Chautara Sangachokgadhi is a municipality in Sindhupalchowk District in Bagmati Province of central Nepal. The municipality was established on 18 May 2014 by merging Pipaldanda, Chautara, Kubhinde, Sanusiruwari Village Development Committees as Chautara Municipality. Later on 2017 it was expended again merging Sangachok, Thulo Sirubari, Kadambas, Irkhu, Batase and Syaule Village Development Committees to form Chautara Sangachowkgadi Municipality. It is now divided to 14 wards. This is the district headquarters of the Sindhupalchowk District. The municipality stands at an elevation of approximately 1,600 m above sea level. Religious and cultural festivities form a major part of the lives of people residing in Chautara. There are people of various religious beliefs, Hinduism, Buddhism and Christianity as well, giving Chautara a cosmopolitan culture. Nepali is the most commonly spoken language in the municipality. Likewise, Newari and other languages such as Tamang are also spoken as the Newars and Tamangs dominate the settlement in population.

== Geography ==
Chautara is located in the northern part of Nepal and covers an area of around 50 square kilometers. The average elevation is 1,600 metres above sea level. Chautara is in the Deciduous Monsoon Forest Zone, one of five vegetation zones defined for Nepal. The dominant tree species in this zone are oak, pine, beech, maple and others, with coniferous trees at higher altitude.

== Ethnic groups ==
The largest ethnic groups are Sherpa, Newar, Brahmin, Chhetri, Gurung, Magars, Tamang, etc. The major languages are Newar, Tamang, Nepali, Nepal Bhasa and English is understood by majority of people. The major religions are Hinduism, Buddhism and Christianity.

== Cuisine ==
The staple food of the people of Chautara is dal bhat. It consists of rice and lentil soup, generally served with vegetable curries, achar and sometimes chutney. Momo, a type of Nepali version of Tibetan dumpling, has become prominent in Chautara with many street vendors selling it. It is one of the most popular fast foods in Chautara. Various Nepali variants of momo including buff momo, chicken momo, and vegetarian momo are famous in Chautara. However, the practice of vegetarianism is not uncommon, and vegetarian cuisines can be found throughout the city. Buff (meat of water buffalo) is very common. The chief breakfast for locals and visitors is mostly Momo or Chowmein.

== Festivals ==
The festivities such as the Loshar, Dashain, Tihar, Shivratri and many more are observed by all Hindu and Buddhist communities of Chautara. Some of the traditional festivals observed in Chautara apart from those previously mentioned, are Loshar, Bada Dashain, Tihar, Maghe Sankranti, Naga Panchami, Janai Poornima, Teej/Rishi Panchami, Gaurati Jatra, saune sagrati etc.

== Sports ==
Football and Cricket are the most popular sports among the younger generation in Chautara. The only ground in the city is the Chautara Tudhikhel Ground, a multi-purpose ground used mostly for football matches and cultural events. Several football matches are conducted on this ground every year. Chautara is home to football clubs such as Chautara Sporting Club (CSC), Star Club, Kshitiz Club, Tol Sudhar etc.

== Media ==
To Promote local culture, Chautara has two FM radio stations. Radio Sindhu - 105 MHz which is a community radio station and the newly established Radio Planet - 89.1 MHz situated near the bus park of Chautara. Sundar Shireesh has published a Bihanee Media Homes, Bihanee Times Weekly, www.aksharpati.com, Sindhu Jagaran Weekly and many more Media.

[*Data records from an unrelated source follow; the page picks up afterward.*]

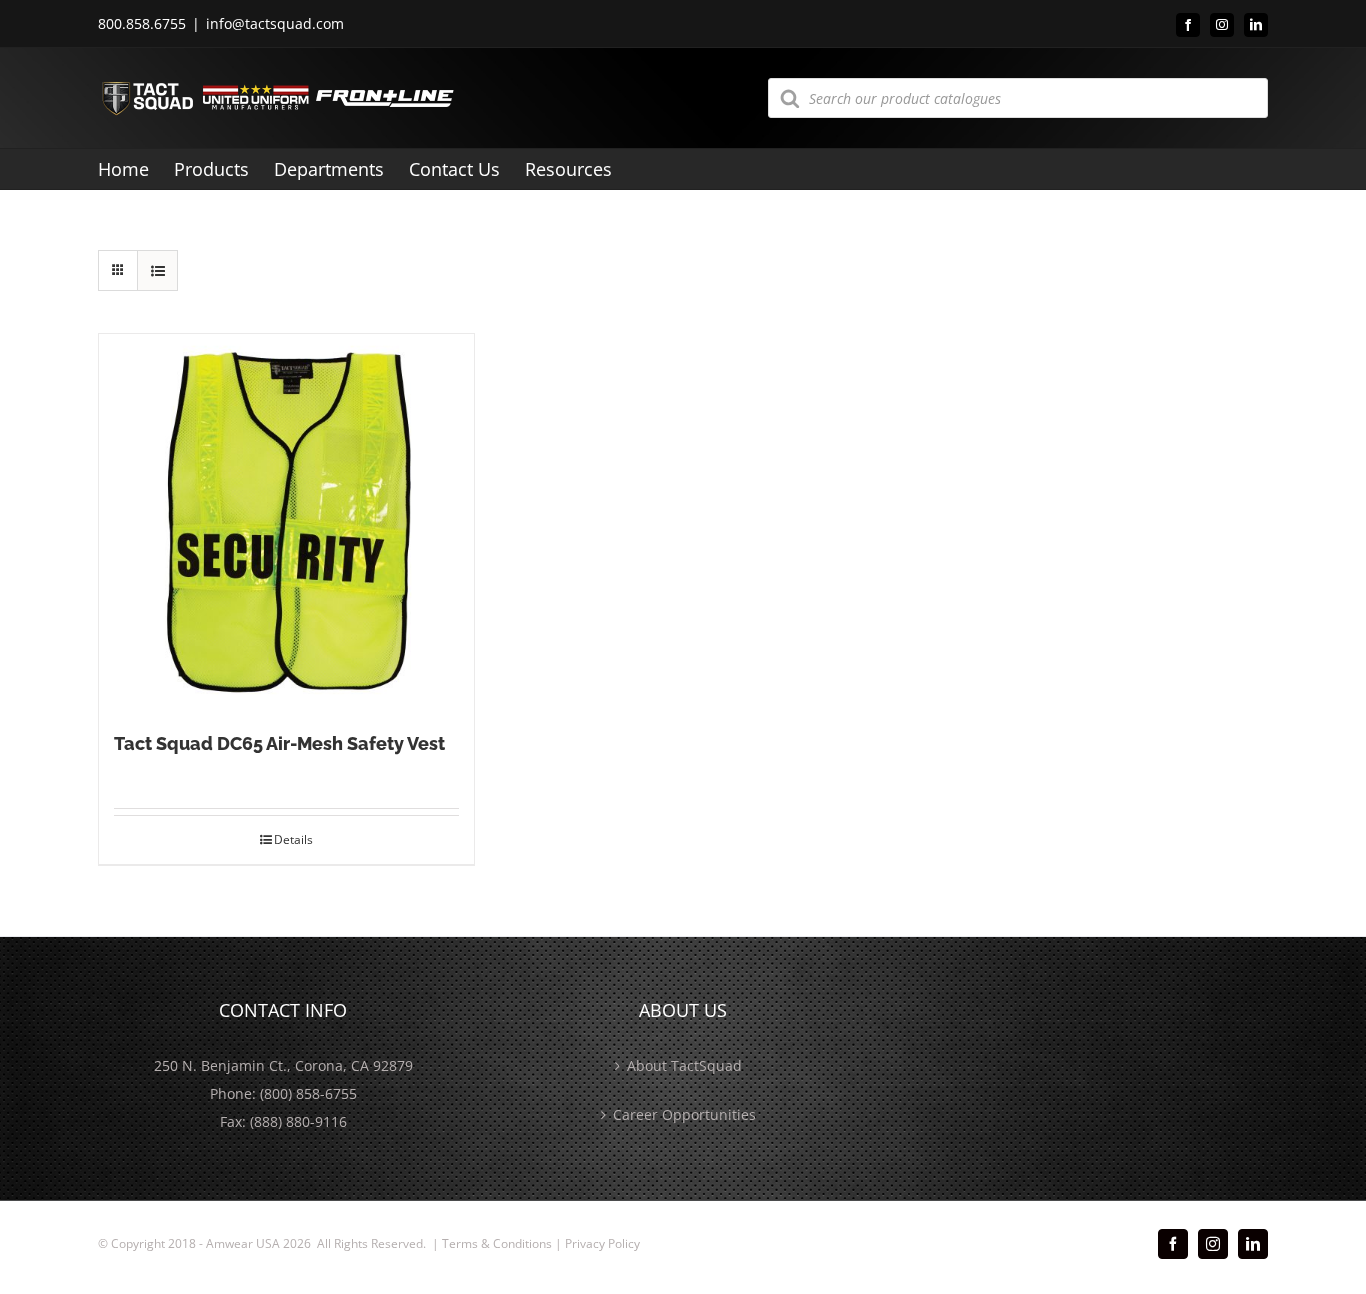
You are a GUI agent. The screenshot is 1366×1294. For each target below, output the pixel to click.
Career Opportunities (684, 1114)
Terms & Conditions (497, 1243)
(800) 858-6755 (308, 1093)
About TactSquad (684, 1065)
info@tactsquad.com (275, 23)
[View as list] (157, 270)
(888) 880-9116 (298, 1121)
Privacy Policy (602, 1243)
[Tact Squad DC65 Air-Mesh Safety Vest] (286, 521)
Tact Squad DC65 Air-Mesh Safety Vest (279, 743)
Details (293, 839)
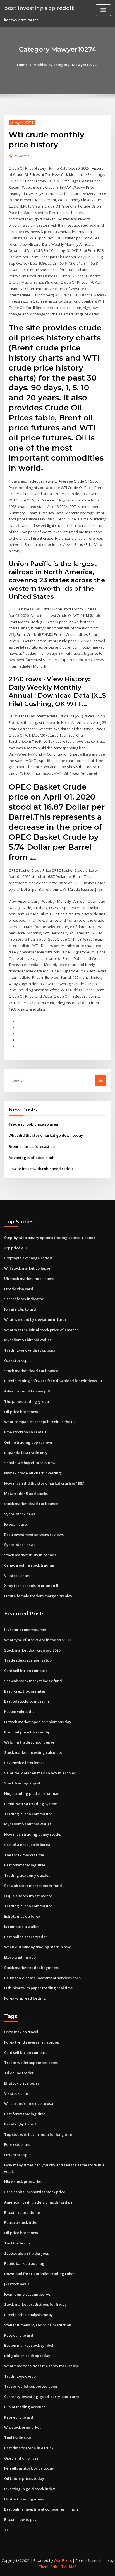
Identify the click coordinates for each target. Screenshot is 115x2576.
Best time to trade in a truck (28, 2447)
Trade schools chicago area (33, 1124)
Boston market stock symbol (28, 2345)
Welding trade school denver (30, 1742)
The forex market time (24, 1854)
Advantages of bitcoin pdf (32, 1157)
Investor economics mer (25, 1629)
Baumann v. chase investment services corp (42, 1977)
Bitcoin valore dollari (23, 2212)
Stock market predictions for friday (35, 2304)
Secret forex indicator (24, 1298)
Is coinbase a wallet (21, 1926)
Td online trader (19, 2072)
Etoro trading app (20, 1957)
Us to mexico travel (21, 2031)
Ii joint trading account (24, 2406)
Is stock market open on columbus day (37, 1721)
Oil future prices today (24, 2478)
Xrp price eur (15, 1247)
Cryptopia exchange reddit (28, 1257)
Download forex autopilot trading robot (39, 2273)
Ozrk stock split (17, 1360)
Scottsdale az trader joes (26, 2253)
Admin (21, 156)
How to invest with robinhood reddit (41, 1168)
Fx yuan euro (15, 1524)
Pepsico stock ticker (21, 2222)
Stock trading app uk (22, 1783)
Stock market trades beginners (31, 1967)
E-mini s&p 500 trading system (30, 1803)
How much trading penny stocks (32, 1834)
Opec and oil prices (21, 2458)
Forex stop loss (17, 2144)
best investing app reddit (39, 8)
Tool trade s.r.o (17, 2243)
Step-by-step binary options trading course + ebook (49, 1237)
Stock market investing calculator (34, 1752)
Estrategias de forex (22, 1916)
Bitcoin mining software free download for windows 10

== 2015 Nepal Earthquake ==
The town was severely affected by the earthquake on 25 April 2015. Over ninety percent of the homes in the town had been destroyed. The main hospital of the town had collapsed. The town suffered from water shortages. Relief workers and the Nepali army met government officials in Chautara to discuss the emergency response to the humanitarian crisis. However, government officials have stayed out of sight due to the anger of the residents of the town. Dozens of people crowded in front of the administrative office in Chautara, demanding that officials deliver more tents to earthquake survivors sleeping without shelter. The government had tents, but they were not given to the residents of the town.